RECORDS SHOWN:
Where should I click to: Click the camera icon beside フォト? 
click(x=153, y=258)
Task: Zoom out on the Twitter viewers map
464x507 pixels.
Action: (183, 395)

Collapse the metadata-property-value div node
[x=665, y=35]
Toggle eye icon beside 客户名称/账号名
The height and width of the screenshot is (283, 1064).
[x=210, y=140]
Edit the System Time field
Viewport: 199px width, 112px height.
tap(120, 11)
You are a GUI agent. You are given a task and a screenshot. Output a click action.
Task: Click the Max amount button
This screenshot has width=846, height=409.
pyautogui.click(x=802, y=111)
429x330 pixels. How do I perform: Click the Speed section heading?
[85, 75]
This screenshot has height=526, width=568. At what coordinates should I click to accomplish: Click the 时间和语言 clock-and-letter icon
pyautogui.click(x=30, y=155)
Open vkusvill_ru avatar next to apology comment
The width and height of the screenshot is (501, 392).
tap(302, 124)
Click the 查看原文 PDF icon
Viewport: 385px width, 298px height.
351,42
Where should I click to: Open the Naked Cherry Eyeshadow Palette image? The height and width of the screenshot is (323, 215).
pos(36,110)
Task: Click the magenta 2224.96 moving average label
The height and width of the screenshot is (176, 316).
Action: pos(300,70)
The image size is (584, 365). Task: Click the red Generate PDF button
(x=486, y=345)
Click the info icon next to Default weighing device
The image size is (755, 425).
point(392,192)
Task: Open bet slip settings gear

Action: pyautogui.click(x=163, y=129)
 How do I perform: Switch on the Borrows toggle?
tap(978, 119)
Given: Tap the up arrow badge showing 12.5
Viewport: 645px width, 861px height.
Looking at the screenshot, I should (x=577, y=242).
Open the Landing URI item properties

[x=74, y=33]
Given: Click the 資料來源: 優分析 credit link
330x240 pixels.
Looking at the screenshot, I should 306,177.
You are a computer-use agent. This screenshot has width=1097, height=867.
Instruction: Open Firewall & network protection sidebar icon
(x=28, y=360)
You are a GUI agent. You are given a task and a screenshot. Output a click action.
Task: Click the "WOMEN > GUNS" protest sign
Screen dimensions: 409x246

STATED TASK: Copy out the lines word for word, from the line with "Task: Open bet slip settings gear" through the last line.

SOLUTION TO THIS EXERCISE:
Task: Open bet slip settings gear

Action: pyautogui.click(x=163, y=129)
 How do I perform: Switch on the Borrows toggle?
tap(978, 119)
Given: Tap the up arrow badge showing 12.5
Viewport: 645px width, 861px height.
Looking at the screenshot, I should (x=577, y=242).
Open the Landing URI item properties

[x=74, y=33]
Given: Click the 資料來源: 優分析 credit link
330x240 pixels.
Looking at the screenshot, I should 306,177.
You are a computer-use agent. This screenshot has width=1097, height=867.
Instruction: Open Firewall & network protection sidebar icon
(x=28, y=360)
You are a GUI agent. You are given a task and a screenshot. Output a click action.
Task: Click the "WOMEN > GUNS" protest sign
Screen dimensions: 409x246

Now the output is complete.